Ведь это совсем не трудно – сделать то, что надо. Просто, когда он выйдет вместе со всеми после обеда, пойти не по коридору, а по лестнице, которая ведет в замок, только и всего; повернуть направо и быстро взбежать по лестнице, и через несколько секунд он очутится в низком, темном, узком коридоре, который ведет в комнату ректора. И все мальчики считают, что это нечестно, и даже мальчик из второго класса, который сказал про сенат и римский народ.
Что-то будет? Он услышал, как ученики с первого ряда поднялись из-за стола; он слышал их шаги по ковровой дорожке посреди столовой. Падди Рэт и Джимми Маги, и испанец, и португалец, а пятым шел большой Корриган, которого будет сечь мистер Глисон. А его классный инспектор обозвал плутом и побил ни за что; и, напрягая свои близорукие заплаканные глаза, он смотрел на широкие плечи Корригана, который, опустив свою черную голову, шел мимо него позади всех. Но ведь он что-то такое сделал, и, кроме того, мистер Глисон не будет его сечь больно. Он вспомнил, каким большим казался Корриган в бане.
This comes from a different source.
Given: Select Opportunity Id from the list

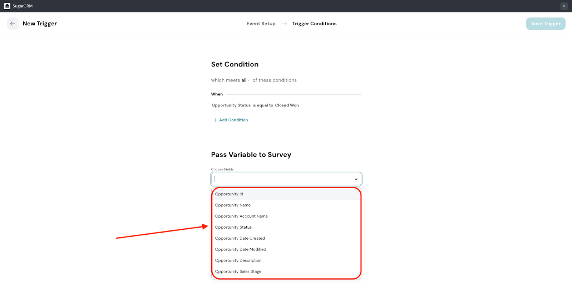Looking at the screenshot, I should pos(229,194).

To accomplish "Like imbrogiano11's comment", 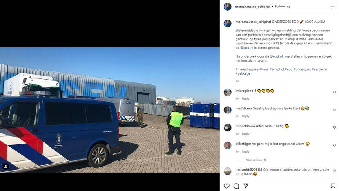I will point(334,92).
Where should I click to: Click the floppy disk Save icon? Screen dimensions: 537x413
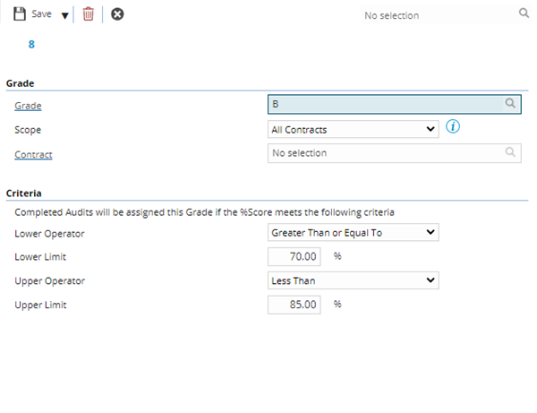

У него кожа такого же торфяного цвета, как болотистая вода в мелком конце бассейна, и, когда он идет по проходу, ноги его громко шлепают по мокрым плитам и ляжки слегка трясутся при каждом шаге, потому что он толстый.
Столовая уже наполовину опустела, и мальчики вереницей шли к выходу. Он пойдет по лестнице прямо наверх, потому что за дверями столовой никогда не бывает ни классного надзирателя, ни инспектора. Нет, он не пойдет. Ректор станет на сторону классного инспектора и скажет, что это все фокусы, и тогда все равно инспектор будет приходить каждый день, но это еще хуже, потому что он страшно обозлится на мальчика, который пожаловался на него ректору. Мальчики уговаривают его пойти, а ведь сами-то не пошли бы. Они уже забыли обо всем. Нет, лучше и ему забыть, и, может, классный инспектор только так сказал, что будет приходить каждый день. Нет, лучше просто не попадаться ему на глаза, потому что, если ты маленький и неприметный, тебя не тронут.
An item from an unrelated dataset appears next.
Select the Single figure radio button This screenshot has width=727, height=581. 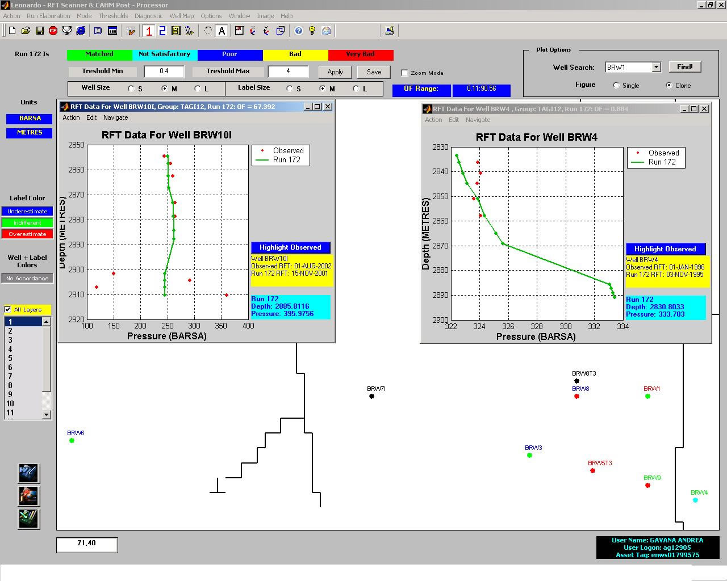point(616,85)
Мальчики за его столом поднялись. Он встал и пошел в паре вслед за другими к выходу. Нужно решать. Вот уже совсем близко дверь. Если он пойдет со всеми дальше, то уже не попадет к ректору, потому что ему никак нельзя будет уйти с площадки. А если пойдет и его все равно накажут, все будут дразнить его и рассказывать про маленького Дедала, который ходил к ректору жаловаться на классного инспектора.
Он шел по дорожке, пока не оказался перед дверью. Нет. Нельзя. Он не может. Он вспомнил лысую голову инспектора, его жестокие никакогоцвета глаза и услышал голос, переспросивший дважды, как его фамилия. Почему он не мог запомнить с первого раза? Оттого что не слушал первый раз или оттого, что насмехался над его фамилией? У великих людей в истории фамилии похожи на его, и никто над ними не насмехался. Пусть он насмехается над своей собственной фамилией: если ему уж так хочется. Долан – похоже на фамилию женщины, которая приходила к ним стирать.
Он шагнул за дверь, быстро повернув направо, пошел по лестнице и, прежде чем успел подумать, не вернуться ли назад, очутился в низком, темном, узком коридоре, ведущем в замок. Едва перешагнув порог в коридор, он, не поворачивая головы, увидел, что все мальчики, гуськом выходившие из столовой, смотрят ему вслед.
Он шел узким, темным коридором мимо низеньких дверок в кельи общины. Он вглядывался в полумрак прямо перед собой направо и налево и думал: вот здесь должны быть портреты на стенах. Кругом было темно и тихо, а глаза у него были больные и опухшие от слез, так что он не мог ничего рассмотреть. Но ему казалось, что портреты святых и великих людей ордена молча смотрели на него со стен, когда он проходил мимо: св. Игнатий Лойола с раскрытой книгой в руке, указывающий перстом на слова Ad Majorem Dei Gloriam[47], св. Франциск Ксаверий, указывающий на свою грудь, Лоренцо Риччи в берете, точно классный наставник, и три патрона благочестивых отроков – св. Станислав Костка, св. Алоизий Гонзага и блаженный Иоанн Берхманс – все с молодыми лицами, потому что они умерли молодыми, и отец Питер Кенни в кресле, закутанный в большой плащ[48].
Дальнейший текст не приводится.